Why we’re running it: To find out how relaxed it can make you feel about a UK charging network that has so few places for a PHEV to plug in
Month 1 - Specs
Life with a Citroen C5 Aicrosss: Month 1
Welcoming the C5 Aicross to the fleet - 25 January 2022
Picture this. It’s late in the evening, you’ve been travelling all day and you’ve just come off a long flight with miles yet to cover before bed. You don’t want to drive, you just need transport, and the comfier, roomier and easier-going it is the better. More often than not you’re stuck with the last Ubers left in the rank, but just occasionally the airport taxi of your dreams heaves into view and sweeps you serenely off on your onward journey as if on the wings of angels.
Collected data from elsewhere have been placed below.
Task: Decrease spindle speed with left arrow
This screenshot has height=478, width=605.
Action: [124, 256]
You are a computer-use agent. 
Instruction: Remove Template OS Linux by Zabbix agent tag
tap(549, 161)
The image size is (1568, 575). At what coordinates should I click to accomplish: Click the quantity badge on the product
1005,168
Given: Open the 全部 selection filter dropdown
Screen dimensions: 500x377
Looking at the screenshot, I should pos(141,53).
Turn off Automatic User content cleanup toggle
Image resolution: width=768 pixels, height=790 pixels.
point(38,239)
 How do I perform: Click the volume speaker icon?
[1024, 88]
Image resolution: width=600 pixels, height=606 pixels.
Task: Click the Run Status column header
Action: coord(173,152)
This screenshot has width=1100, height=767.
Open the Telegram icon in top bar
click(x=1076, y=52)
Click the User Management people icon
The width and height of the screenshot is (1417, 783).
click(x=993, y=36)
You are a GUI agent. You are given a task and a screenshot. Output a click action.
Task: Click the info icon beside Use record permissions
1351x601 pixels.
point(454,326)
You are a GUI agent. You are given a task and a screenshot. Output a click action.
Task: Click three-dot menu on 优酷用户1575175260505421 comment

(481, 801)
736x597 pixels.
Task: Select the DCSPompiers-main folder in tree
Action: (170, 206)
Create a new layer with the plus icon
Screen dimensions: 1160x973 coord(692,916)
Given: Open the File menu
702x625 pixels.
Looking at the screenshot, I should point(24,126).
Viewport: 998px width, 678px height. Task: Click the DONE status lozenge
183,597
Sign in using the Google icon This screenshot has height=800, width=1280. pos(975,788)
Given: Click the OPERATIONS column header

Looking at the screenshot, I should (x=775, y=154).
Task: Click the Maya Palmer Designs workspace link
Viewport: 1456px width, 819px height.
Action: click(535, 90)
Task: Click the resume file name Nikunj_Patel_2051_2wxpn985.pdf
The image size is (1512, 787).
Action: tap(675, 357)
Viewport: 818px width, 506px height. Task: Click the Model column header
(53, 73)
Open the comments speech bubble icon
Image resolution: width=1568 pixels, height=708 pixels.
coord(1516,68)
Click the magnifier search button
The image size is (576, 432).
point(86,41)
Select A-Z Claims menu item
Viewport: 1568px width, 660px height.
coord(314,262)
That superbly relaxed, comfy-as-they-come vibe is the heart and soul of the appeal of my new long-term test car, a Citroën C5 Aircross.
Citroën facelifted the big SUV early last year, adding new lights, a new front grille and some interior design revisions, but the crucial update for the plug-in hybrid version came later, last autumn, when battery capacity rose by just enough to put the car into an 8% benefit-in-kind tax bracket. It became at a stroke one of not very many sub-£40,000 family SUVs to be so tax-efficient. Now it will be under consideration by a lot of drivers (and for very sound, rational reasons) who would be new to Citroën.
I’m not, having had the pleasure of running a Berlingo a couple of years ago, its no-nonsense space and versatility suiting me very well.
Quite honestly, a PHEV probably isn’t such a perfect fit for me, because I can’t charge one at home. But that won’t stop legions of people in similar circumstances from running a car just like this, because the system incentivises them to. And if PHEVs don’t work for everyone, while at the same time saving more money for richer folk with solar panels on their roofs, driveways to park on and the like, I would say that’s well worth writing about.
So the C5 Aircross PHEV now has a new-generation battery with 1kWh of extra storage in it. It can supposedly do up to 41 electric-only miles on a charge – a claim that I will have to go out of my way to investigate as we go.
I’ve selected the lighter-equipped Shine trim level, which is claimed to have greater potential for economy and electric running than the C-Series Edition. But on either version, it’s possible to option your car well out of that important 8% tax bracket, so this is a car to order with care.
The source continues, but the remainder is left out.